Our Missing Hearts: Celeste Ng's Inspiration to Write It

Our Missing Hearts, Celeste Ng's newest book, paints a terrible picture of the United States in an undefined future filled with anti-Asian American prejudice, but is it a hellscape? Even Ng herself had some doubts as she was writing it.

Bird Gardner, a 12-year-old whose mother Margaret, a Chinese American poet, has vanished, is the main character of the novel. Bird sets off on a search for her and an investigation into his family's history after receiving a cryptic letter.

Late in 2016, shortly after finishing her second book, Little Fires Everywhere, Ng began writing this book. However, several things in the outside world altered at that moment.
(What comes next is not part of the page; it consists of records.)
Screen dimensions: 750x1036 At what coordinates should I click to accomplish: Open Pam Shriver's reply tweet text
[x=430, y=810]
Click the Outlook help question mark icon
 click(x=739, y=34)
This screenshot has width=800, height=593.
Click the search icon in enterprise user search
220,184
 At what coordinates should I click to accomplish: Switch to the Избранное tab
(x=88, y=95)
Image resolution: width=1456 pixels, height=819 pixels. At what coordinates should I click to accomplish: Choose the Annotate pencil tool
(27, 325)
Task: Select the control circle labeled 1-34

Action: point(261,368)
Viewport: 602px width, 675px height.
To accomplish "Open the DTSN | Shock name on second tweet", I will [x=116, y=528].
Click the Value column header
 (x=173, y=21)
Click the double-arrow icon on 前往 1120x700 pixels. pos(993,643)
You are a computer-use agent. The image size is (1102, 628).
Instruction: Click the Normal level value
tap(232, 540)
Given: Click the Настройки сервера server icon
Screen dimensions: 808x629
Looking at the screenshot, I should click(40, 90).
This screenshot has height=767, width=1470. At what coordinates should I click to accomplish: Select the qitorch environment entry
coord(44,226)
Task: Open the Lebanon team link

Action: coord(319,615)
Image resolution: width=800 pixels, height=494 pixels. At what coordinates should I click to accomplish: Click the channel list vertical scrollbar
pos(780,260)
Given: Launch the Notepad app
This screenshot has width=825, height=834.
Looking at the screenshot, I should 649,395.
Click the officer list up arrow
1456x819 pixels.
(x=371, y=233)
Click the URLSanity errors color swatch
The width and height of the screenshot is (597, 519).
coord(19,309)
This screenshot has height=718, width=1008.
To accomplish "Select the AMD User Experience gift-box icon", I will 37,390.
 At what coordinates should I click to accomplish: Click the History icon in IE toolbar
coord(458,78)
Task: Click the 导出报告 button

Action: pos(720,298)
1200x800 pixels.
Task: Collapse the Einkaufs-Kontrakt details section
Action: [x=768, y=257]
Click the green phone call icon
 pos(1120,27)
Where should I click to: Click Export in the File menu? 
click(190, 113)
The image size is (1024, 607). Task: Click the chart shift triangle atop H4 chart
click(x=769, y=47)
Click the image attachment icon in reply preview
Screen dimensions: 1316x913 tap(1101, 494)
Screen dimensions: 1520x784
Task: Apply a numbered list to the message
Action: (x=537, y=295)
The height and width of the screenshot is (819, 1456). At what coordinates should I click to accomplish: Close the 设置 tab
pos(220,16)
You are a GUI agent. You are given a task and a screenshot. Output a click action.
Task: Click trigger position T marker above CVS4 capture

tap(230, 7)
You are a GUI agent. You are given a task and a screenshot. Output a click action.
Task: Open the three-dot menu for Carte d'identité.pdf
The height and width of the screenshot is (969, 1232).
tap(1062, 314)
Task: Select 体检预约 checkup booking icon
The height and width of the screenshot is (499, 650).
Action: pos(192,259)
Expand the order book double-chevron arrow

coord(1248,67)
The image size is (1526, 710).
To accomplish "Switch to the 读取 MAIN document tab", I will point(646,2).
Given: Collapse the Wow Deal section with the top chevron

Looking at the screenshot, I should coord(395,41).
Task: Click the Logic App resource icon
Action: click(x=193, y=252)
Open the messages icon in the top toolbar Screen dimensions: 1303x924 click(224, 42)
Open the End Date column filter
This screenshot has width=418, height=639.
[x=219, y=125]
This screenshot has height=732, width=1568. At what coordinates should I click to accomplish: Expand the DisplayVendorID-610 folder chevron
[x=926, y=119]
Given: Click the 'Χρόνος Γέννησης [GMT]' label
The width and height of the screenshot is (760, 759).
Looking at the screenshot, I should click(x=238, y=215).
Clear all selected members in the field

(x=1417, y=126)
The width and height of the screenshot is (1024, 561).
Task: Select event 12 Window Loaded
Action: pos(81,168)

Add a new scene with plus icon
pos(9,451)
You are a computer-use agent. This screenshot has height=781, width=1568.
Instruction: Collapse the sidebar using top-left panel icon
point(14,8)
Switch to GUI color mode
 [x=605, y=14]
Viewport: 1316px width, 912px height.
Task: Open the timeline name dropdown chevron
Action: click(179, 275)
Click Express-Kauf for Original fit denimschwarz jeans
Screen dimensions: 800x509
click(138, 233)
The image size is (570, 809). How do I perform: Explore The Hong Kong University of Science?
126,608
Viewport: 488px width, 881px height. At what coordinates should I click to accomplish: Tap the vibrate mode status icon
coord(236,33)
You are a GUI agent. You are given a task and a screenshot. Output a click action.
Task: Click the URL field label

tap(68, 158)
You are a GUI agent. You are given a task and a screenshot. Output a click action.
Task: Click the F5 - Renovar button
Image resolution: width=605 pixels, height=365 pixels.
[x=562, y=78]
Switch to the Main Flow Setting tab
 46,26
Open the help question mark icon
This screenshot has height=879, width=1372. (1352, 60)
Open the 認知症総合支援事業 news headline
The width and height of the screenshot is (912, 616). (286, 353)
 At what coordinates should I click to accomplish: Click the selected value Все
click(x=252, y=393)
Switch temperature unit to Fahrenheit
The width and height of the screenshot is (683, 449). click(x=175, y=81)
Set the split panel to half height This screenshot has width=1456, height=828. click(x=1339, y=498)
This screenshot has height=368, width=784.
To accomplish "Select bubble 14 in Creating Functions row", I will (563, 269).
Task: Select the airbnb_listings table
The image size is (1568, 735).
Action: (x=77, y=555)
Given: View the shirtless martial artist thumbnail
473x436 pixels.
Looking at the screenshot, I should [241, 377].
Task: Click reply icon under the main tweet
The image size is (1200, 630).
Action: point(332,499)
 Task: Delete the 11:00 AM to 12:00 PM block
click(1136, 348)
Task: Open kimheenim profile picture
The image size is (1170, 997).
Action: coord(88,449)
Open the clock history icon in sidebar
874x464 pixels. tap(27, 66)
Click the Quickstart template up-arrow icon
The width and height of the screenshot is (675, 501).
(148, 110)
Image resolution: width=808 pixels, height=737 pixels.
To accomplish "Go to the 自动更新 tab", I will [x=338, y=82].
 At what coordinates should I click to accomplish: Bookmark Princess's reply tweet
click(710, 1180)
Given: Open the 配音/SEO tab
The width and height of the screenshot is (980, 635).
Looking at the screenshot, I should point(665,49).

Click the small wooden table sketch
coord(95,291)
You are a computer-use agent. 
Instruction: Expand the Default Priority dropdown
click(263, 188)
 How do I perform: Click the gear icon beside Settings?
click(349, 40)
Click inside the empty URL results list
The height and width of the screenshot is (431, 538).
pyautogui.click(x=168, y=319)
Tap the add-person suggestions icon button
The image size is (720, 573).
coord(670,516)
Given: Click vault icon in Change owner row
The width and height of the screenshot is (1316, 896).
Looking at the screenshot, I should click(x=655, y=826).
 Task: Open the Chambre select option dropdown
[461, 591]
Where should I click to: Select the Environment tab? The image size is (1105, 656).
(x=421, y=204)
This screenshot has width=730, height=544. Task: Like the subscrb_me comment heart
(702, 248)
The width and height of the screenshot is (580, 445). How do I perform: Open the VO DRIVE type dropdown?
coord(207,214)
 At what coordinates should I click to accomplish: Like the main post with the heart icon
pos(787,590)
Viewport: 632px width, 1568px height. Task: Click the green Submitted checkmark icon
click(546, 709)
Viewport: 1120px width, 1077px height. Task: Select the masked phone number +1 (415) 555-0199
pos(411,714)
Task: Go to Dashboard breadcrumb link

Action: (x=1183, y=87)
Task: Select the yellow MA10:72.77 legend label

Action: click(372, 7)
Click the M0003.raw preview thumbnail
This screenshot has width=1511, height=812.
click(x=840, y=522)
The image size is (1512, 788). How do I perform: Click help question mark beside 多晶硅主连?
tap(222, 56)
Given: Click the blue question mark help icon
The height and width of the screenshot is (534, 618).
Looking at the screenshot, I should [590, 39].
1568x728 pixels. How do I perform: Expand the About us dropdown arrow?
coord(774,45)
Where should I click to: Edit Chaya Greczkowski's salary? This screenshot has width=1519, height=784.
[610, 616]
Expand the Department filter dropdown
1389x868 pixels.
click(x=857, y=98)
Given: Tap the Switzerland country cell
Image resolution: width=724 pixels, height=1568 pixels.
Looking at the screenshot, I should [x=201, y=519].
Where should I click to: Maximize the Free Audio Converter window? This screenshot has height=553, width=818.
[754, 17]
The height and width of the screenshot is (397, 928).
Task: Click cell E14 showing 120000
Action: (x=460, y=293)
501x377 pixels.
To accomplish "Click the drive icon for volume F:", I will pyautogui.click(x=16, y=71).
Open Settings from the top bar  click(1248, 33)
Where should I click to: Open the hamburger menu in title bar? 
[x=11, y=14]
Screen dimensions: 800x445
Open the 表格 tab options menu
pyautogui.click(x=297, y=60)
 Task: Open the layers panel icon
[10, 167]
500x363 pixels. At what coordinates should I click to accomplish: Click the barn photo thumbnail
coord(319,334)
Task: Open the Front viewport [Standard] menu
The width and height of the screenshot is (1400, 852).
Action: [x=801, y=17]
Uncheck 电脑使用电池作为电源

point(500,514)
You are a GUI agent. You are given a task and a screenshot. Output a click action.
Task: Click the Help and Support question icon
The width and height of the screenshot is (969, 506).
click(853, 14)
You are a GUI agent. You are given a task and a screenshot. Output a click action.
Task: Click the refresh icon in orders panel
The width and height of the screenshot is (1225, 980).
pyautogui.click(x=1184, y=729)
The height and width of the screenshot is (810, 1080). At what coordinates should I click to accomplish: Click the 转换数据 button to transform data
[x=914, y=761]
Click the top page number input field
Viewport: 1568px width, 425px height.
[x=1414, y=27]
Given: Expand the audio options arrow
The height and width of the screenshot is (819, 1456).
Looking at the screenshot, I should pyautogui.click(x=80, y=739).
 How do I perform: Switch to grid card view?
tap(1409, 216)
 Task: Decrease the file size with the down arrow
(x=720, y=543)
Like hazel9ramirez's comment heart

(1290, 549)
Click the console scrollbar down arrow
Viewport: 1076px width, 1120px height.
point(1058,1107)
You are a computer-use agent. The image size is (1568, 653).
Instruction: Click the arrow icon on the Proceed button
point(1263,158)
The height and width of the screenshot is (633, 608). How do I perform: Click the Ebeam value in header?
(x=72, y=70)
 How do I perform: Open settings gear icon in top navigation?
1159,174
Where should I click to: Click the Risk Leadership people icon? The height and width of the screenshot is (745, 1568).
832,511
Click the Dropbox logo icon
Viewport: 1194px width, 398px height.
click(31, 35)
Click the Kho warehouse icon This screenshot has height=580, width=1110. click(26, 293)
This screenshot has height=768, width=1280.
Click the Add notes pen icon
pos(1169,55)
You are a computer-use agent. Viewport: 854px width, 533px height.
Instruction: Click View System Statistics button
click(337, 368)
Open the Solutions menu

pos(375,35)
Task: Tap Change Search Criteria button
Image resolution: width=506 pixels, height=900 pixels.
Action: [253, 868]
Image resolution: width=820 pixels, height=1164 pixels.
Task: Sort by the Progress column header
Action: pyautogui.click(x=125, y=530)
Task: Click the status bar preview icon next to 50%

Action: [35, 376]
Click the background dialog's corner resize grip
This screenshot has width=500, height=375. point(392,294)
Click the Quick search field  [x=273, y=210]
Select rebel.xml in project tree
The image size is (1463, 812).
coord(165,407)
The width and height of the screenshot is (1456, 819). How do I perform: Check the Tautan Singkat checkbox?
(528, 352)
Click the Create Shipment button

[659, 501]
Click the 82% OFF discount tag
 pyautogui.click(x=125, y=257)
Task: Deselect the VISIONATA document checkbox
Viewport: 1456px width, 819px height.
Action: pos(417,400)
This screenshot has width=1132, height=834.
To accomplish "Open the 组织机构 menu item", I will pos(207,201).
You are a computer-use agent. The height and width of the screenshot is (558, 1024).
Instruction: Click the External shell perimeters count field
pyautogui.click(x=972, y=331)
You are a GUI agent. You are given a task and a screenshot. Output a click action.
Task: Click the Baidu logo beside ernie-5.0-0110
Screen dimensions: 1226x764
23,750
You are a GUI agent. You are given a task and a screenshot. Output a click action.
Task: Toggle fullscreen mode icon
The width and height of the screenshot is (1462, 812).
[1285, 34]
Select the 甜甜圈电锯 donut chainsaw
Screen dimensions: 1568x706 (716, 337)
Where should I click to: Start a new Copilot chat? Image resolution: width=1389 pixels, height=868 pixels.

The story began to incorporate the issues she was asking herself, such as, "Where are we heading as a society?" How can she as a parent raise her child in a setting that seems so unfriendly to him? How can she attempt to instill optimism in her child when she is experiencing so much sorrow herself?

In one of her interviews, Celeste Ng stated that she had to ultimately come to terms with the fact that it wasn't that far off. Because in the universe of Our Missing Hearts, America is recuperating from an economic meltdown and political upheaval that have all been attributed on China, it is possible that it is two or three degrees off from reality. The government removes "un-American principles" from parents in order to keep the peace and transfers their children to different homes.

Due of her feelings of inadequacy when writing on current events, Ng nearly decided to abandon the writing of the book. Suddenly, she felt as though she couldn't ignore this subject after the pandemic and a wave of blatant incidents of violence against Asian Americans. In order to concentrate on this one, she set aside the draft of another novel she had already finished.